Литмир - Электронная Библиотека
A
A

- Что ж, довольно гладко, - сказал Щерба, но поморщился.

- Вы, конечно, будете искать прорехи? Но так я никогда не выберусь из этого дела! Конечно, прочих тоже нельзя вычеркивать еще: директор НИИ Яловский, ночной вахтер института и бывший сотрудник НИИ Вячин. Но надо остановиться на чем-то самом реальном... Мне нужен ордер на обыск у Назаркевича.

- Идите к шефу, просите. А как с мерой пресечения? Подписка о невыезде?

- Еще не решил... Кстати, - вспомнил Скорик, - такая деталь: по свидетельству секретарши, когда Кубракова была в Германии и накануне ее отъезда в Богдановск Назаркевич интересовался ею - звонил, заходил в приемную.

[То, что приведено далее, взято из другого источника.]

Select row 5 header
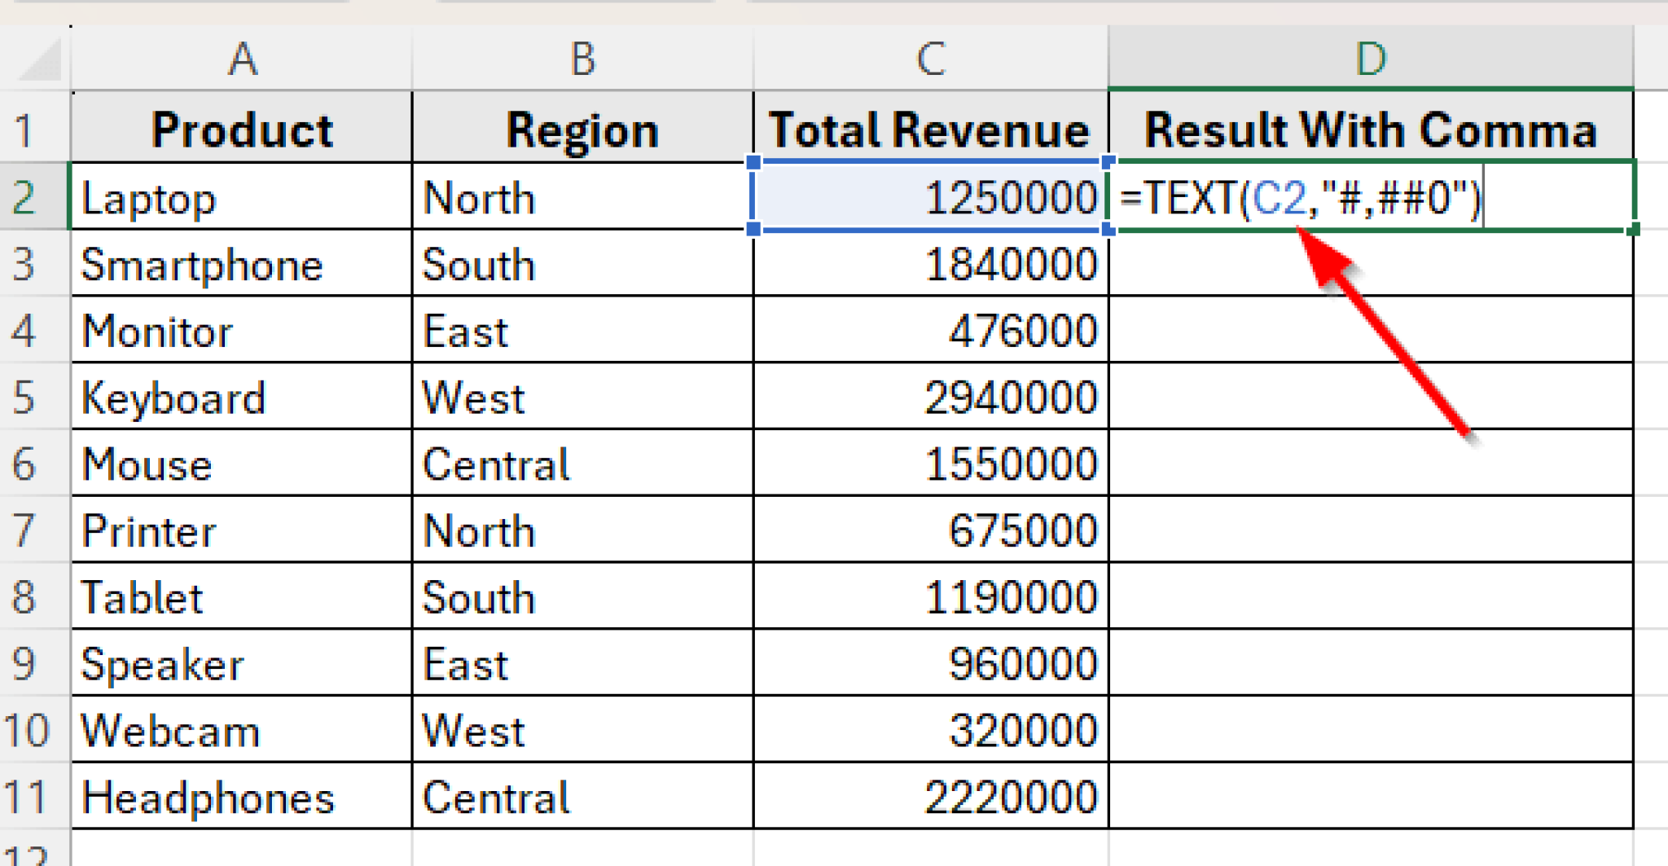This screenshot has height=866, width=1668. click(x=33, y=397)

Хотя при их взаимной неприязни он, казалось, должен был избегать встреч с нею...

- Разрешите?

- Входите.

- Моя фамилия Вячин. Приглашали? - он протянул Скорику повестку.

- Садитесь, Николай Николаевич. Я должен был срочно уехать, так что извините. У вас, наверное, тоже бывают срочные командировки? - улыбнулся Скорик.

- Случается.

- Вы недавно, кажется, в Польшу ездили?

- Ездил.

- Какого числа вы уехали?

- Семнадцатого, в четверг.

"Кубракова убита в среду", - вспомнил Скорик.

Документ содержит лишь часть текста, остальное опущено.